Each page is divided into three unequal parts. The top part is given over to essays, mainly political in character but increasingly personal as the novel progresses. In the middle part: a diary, by the fictionalised author of the essays, JC (an elderly man who bears no small resemblance to Coetzee). JC records how he recruits a secretary, Anya, to type his essays, while fending off the interference of her boyfriend, Alan. In the bottom part, Anya presents her diary: her side of the story. All three sections run continuously from one page to the next, leaving the reader with a tricky choice: does one read all the essays at once (then go back and read all the accompanying "diaries") or read all three parts in the chopped-up bitesize chunks in which they appear on the page?

It's a fascinating experiment. But be warned: in practice, the essay part occupies at least two thirds of the space, while the diaries amount to little more than short stories. And there is as much empty space in this book as there is fiction. I'm not exaggerating. In this 231pp volume there are 35 blank pages, and huge gaps between the three sections on each page. In real money this is a 150pp novella, containing two 25pp diaries. Thin fare.
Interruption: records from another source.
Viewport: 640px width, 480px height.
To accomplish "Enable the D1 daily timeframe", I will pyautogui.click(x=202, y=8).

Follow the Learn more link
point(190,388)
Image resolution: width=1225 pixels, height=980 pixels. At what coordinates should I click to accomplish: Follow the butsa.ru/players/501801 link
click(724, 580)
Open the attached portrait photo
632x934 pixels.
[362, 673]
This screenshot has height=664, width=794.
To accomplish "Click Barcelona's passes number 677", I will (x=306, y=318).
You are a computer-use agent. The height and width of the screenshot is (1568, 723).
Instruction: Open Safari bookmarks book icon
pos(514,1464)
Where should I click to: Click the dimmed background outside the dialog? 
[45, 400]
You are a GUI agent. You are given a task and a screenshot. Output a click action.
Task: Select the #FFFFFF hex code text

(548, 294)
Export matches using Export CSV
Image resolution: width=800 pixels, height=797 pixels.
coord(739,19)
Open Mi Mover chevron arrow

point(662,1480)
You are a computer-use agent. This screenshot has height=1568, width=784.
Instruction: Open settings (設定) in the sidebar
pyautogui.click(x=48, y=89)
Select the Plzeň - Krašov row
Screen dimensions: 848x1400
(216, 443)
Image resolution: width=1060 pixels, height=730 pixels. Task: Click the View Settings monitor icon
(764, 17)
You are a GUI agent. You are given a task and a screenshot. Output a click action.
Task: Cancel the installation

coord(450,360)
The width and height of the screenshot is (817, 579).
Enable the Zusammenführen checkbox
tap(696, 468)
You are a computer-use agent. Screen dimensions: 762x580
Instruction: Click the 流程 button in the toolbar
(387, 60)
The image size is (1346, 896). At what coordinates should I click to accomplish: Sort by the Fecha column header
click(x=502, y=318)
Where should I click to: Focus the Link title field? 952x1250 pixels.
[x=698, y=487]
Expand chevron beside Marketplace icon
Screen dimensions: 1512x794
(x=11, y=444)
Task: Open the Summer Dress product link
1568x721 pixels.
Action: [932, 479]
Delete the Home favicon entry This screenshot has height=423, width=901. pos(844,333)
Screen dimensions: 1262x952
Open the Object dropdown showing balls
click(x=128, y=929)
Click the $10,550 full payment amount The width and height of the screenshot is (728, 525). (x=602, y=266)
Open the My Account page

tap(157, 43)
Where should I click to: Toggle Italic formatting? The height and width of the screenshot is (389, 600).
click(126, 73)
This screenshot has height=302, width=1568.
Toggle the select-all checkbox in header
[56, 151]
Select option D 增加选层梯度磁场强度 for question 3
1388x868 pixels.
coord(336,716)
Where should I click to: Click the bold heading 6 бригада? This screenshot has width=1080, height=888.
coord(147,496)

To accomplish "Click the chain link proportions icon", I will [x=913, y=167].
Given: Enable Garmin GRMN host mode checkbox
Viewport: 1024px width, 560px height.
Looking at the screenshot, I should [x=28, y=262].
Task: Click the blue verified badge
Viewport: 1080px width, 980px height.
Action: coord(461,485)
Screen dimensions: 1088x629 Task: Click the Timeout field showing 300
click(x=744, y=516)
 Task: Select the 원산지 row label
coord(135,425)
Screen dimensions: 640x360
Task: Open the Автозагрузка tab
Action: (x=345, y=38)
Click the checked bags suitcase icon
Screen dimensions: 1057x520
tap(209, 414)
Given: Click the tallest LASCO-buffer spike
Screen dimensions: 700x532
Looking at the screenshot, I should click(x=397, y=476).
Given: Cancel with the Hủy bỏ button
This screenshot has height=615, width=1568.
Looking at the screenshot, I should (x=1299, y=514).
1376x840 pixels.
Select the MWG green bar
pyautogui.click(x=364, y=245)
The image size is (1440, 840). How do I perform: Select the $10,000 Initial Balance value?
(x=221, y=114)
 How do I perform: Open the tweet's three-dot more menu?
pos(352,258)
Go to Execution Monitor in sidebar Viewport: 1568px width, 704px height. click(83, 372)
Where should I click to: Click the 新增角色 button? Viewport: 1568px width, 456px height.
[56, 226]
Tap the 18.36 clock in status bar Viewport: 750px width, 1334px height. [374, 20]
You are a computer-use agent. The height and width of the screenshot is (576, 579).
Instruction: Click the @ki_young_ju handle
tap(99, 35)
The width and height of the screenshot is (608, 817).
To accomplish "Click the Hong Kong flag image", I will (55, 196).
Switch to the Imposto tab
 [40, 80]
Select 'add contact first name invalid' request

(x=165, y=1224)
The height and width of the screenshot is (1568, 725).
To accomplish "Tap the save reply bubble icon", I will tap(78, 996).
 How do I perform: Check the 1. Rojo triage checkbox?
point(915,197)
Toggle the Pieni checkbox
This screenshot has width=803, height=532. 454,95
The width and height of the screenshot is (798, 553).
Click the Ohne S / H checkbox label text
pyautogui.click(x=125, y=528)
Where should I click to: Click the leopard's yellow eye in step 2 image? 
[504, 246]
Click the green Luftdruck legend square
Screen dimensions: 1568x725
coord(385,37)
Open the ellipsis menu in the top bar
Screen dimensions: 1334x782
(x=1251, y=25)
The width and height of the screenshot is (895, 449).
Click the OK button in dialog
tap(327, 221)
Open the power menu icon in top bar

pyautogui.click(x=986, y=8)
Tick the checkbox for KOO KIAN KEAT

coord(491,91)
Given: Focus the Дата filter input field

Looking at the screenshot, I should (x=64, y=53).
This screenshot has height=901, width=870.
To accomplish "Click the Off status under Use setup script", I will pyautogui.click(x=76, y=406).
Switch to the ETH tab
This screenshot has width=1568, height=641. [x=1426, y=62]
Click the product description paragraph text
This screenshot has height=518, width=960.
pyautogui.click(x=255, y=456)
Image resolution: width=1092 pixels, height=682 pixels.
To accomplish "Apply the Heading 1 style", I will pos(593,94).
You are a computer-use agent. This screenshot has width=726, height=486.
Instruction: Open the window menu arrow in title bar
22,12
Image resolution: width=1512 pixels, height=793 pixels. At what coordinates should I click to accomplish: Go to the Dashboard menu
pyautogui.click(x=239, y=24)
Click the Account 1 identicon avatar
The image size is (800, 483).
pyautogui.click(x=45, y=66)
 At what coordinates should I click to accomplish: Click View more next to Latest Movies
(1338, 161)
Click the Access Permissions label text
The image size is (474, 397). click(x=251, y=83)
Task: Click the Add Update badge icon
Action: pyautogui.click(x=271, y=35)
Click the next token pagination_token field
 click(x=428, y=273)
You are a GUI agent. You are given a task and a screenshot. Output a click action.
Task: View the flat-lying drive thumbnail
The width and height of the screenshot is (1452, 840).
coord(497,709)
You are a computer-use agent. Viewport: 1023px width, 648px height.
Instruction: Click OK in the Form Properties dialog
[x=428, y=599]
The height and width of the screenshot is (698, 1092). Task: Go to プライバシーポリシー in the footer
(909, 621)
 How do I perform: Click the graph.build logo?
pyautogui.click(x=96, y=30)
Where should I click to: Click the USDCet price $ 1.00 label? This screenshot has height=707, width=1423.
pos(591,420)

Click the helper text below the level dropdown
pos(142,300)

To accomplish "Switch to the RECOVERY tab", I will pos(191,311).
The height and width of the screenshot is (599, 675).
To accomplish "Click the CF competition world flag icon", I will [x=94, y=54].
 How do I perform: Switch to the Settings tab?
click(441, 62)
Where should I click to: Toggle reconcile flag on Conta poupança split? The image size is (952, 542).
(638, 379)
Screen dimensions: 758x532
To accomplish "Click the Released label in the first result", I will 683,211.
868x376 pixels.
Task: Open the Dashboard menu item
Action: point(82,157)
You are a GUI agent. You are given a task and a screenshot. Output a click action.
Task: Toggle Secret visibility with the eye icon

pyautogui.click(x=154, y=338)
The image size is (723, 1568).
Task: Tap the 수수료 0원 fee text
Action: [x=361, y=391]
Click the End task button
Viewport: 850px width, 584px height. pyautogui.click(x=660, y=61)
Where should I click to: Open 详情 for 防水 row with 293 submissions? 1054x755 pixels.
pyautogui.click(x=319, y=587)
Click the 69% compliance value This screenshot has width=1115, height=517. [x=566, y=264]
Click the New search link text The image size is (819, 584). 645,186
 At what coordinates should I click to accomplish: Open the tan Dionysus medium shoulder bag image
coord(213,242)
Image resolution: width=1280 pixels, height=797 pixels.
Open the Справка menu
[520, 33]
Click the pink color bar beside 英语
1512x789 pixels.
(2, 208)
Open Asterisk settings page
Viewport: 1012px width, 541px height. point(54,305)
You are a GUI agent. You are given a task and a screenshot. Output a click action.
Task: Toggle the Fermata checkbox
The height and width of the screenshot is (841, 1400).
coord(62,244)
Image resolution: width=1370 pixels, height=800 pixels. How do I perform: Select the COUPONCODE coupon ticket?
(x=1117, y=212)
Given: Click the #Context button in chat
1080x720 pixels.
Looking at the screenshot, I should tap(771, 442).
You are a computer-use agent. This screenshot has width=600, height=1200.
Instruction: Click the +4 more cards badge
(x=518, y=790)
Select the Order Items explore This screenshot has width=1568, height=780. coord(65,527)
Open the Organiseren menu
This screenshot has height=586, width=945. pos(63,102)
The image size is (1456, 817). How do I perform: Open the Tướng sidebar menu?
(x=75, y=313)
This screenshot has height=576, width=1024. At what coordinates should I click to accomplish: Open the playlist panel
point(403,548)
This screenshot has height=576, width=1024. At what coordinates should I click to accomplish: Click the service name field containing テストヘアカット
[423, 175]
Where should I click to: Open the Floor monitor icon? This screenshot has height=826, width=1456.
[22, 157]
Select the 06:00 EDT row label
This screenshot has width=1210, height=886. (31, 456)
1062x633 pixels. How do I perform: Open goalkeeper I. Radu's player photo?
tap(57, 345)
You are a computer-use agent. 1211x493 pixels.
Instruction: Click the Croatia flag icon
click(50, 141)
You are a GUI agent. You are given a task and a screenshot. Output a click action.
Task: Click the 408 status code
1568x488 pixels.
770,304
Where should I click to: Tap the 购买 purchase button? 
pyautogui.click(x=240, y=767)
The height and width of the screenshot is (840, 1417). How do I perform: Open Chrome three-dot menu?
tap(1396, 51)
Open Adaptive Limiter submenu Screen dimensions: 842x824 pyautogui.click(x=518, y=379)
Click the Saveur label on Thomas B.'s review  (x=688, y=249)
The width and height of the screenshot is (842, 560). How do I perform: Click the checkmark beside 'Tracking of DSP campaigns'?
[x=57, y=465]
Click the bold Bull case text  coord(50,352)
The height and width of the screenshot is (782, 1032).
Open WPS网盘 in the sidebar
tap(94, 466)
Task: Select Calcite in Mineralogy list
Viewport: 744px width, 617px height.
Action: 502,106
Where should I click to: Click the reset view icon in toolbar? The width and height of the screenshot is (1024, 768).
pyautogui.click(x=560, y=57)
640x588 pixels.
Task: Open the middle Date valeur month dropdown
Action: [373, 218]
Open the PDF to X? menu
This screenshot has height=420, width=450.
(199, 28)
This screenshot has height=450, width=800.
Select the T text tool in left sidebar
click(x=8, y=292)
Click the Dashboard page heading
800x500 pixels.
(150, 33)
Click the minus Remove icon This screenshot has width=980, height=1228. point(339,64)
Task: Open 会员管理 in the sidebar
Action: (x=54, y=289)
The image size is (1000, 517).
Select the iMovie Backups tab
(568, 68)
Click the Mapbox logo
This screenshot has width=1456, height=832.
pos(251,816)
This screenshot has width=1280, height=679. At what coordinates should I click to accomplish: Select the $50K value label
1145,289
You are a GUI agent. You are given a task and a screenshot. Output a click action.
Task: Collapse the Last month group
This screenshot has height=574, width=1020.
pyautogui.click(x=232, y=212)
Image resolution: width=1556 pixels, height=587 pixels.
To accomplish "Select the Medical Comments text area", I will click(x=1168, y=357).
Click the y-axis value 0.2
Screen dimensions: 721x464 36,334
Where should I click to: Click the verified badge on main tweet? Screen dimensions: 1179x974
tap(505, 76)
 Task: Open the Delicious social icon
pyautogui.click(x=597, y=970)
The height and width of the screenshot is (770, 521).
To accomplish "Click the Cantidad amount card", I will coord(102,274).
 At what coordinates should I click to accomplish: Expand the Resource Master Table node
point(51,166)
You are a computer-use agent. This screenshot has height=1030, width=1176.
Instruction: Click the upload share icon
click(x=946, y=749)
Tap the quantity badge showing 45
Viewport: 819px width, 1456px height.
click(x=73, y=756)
The two diaries, though lightweight, are at least very good for what they are. Coetzee fictionalises himself as JC, a grumpy, lonely old man who stumbles his way through a series of awkward scenarios: the "diary" almost invites comparison to HBO staple Curb Your Enthusiasm. Funny, thoughtful and diverting, they are vital in holding the reader's attention (and I personally, therefore, recommend reading the diary entries as they appear -- intertwined with the essays).

Ultimately, the primary function of the diaries is to offer counterpoints to the essays. Diary of a Bad Year displays with excruciating comedy the impotence of the columnist: the stupid, meaningless everyday frustrations that underpin ostensibly political anger. Behind every ferocious argument (from Swift to yesterday's Guardian) lies a sorry JC-esque figure, venting spleen with no real reward to justify the exertion.

But how good are those political essays? So much of the book is given over to them that one assumes that, even while he masochistically portrays JC as a deluded loser, the real J. Coetzee still hopes (against hope) that they will persuade his reader. At times, they succeed. Some of the longer essays, ranging across South African politics, anarchism, mathematics and more, are feats of sustained brilliance. There's no word wastage, no rambling: it's all wonderfully readable. The political issues will be strangely familiar to lovers of Coetzee's postcolonial fiction, but, pleasingly, more writerly topics (notably Tolstoy and Dostoevsky) creep in among the tirades during the novel's second half.

In short, Diary of a Bad Year serves as a superb companion piece to Coetzee's fiction. The leftist postcolonial concerns that lie implicit in the novels of past decades are brought to the fore here, and Coetzee emerges as (in JC's words) the "pessimistic anarchistic quietist" you always suspected he was.

And yet many of the essays are just 200-300 word nuggets, rumps of columns that would never be published by a newspaper. So much of the book is given over to single-page chapters and half-baked ideas. On terrorism and Guantanamo Bay, for example, Coetzee could be quoting the Independent leader for all I know -- he has very little new to say.

Short, thought-provoking, intermittently brilliant and strangely captivating, Diary of a Bad Year is one of the most bizarre novels (if you can even call it a novel) I've ever read. But it's also a little irritating -- for its brevity and for its staccato rhythm, as Coetzee hops from one political bugbear to the next. At one point JC, commenting on Tolstoy, argues that, as authors age, their interest in plot and character wanes, to be replaced by an ability to address the "big questions" more clearly. He may be right, but I fear I'm just one of those naive young people who'd prefer a novel a bit less oblique than this, with a bit more of a story between its covers.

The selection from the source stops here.